On the surface, the investigation was routine.
Federal agents persuaded a judge to issue a warrant for a Microsoft email account they suspected was used for drug trafficking.
But US-based Microsoft kept the emails on a server in Ireland. Microsoft said that meant the emails were beyond the warrant’s reach. A federal appeals court agreed.
Late last month, the Trump administration asked the Supreme Court to intervene.
The case is among several legal clashes that Redmond, Washington-based Microsoft and other technology companies have had with the government over questions of digital privacy and authorities’ need for information to combat crime and extremism. Privacy law experts say the companies have been more willing to push back against the government since the leak of classified information detailing America’s surveillance programs.

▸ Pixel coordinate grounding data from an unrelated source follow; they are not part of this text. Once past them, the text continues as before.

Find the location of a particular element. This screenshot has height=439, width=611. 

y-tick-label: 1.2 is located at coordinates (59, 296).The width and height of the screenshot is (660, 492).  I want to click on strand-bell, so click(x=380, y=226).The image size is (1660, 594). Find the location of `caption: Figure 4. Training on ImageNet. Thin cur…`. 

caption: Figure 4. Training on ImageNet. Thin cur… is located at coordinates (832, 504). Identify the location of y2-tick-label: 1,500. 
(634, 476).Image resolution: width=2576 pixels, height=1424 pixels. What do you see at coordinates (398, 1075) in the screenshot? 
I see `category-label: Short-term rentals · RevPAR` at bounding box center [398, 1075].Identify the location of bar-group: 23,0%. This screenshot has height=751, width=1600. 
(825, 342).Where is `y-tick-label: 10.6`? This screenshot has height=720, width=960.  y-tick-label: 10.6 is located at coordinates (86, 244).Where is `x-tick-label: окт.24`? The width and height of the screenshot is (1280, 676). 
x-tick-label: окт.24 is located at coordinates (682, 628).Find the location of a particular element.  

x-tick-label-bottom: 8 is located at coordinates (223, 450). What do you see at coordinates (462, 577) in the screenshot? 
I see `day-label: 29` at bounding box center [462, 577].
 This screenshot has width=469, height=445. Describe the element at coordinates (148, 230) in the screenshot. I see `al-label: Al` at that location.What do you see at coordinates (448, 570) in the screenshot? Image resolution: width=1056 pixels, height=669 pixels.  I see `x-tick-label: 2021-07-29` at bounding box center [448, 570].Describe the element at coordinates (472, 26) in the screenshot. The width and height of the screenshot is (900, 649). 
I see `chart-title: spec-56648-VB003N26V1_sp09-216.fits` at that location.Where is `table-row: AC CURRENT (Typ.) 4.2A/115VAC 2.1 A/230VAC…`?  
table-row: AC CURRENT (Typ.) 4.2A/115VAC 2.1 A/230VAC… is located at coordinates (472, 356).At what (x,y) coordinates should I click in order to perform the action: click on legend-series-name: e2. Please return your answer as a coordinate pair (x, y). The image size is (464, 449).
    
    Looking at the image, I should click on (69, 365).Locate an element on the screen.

Another issue highlighted in the appeal is the difficulty that judges face in trying to square decades-old laws with new technological developments.
In the latest case, a suspected drug trafficker used Microsoft’s email service. In 2013, federal investigators obtained a warrant under a 1986 law for the emails themselves as well as identifying information about the user of the email account.
Microsoft turned over the information, but went to court to defend its decision not to hand over the emails from Ireland.
The federal appeals court in New York agreed with the company that the 1986 Stored Communications Act does not apply outside the United States.
The administration’s Supreme Court appeal said the decision is damaging “hundreds if not thousands of investigations of crimes – ranging from terrorism, to child pornography, to fraud.”
The emails, the administration noted, may reside on a server somewhere, but said Microsoft can retrieve them “domestically with the click of a computer mouse.”
Microsoft’s president, Brad Smith, said in a blog post following the high court appeal that the administration’s position “would put businesses in impossible conflict-of-law situations and hurt the security, jobs, and personal rights of Americans.”
Technology companies and privacy experts are among those watching the case closely.
“This is a big deal in an era of a global internet. Servers are not just in the United States. They’re all over the world, and figuring out the rules for foreign-stored data is really important, not just for us, but for foreign governments,” said Orin Kerr, a George Washington University law professor whose work is cited in the appellate ruling.
One problem identified by Kerr and other privacy scholars is that courts might not be the best place to resolve these issues.
Should the same rules apply to the emails of an American citizen and a foreigner? Does it matter where the person is living?
“The Supreme Court can’t answer these questions in the nuanced way that’s needed,” said Jennifer Daskal, an American University law professor.
Even Judge Gerard Lynch on the New York panel that sided with Microsoft called for “congressional action to revise a badly outdated statute.”
The Stored Communications Act became law long before the advent of cloud computing. To the extent personal information was kept online, it was mainly on personal computers.
Today, companies build data centers around the world to keep up with their customers’ demands for speed and access.
Members of Congress have introduced legislation to update the law, but nothing has been enacted.
Sen. Orrin Hatch, R-Utah, opposes the administration’s appeal, but said in a statement that “Congress can and should modernize data privacy laws to ensure that law enforcement can access evidence in a timely manner.”
Microsoft also supports revising the law. The company also is among those challenging “gag orders” that prevent service providers from notifying customers that their data have been turned over to the government under court order.
Companies have been more willing to assert their customers’ and their own privacy interests since former National Security Agency contractor Edward Snowden’s leak of classified US material about America’s surveillance programs, Kerr said.
The technology companies wield enormous power, perhaps more than governments do, in shaping the scope of digital age privacy rights, Daskal said.
The companies decide “what to retain, where to keep it, for how long, and whether to encrypt it,” she said. And when governments produce court orders for customers’ information, it’s the companies’ call about “when to comply and when to resist,” Daskal said.
The justices won’t decide whether to hear US v. Microsoft, 17-2, before the fall. If they do, argument wouldn’t occur until next year.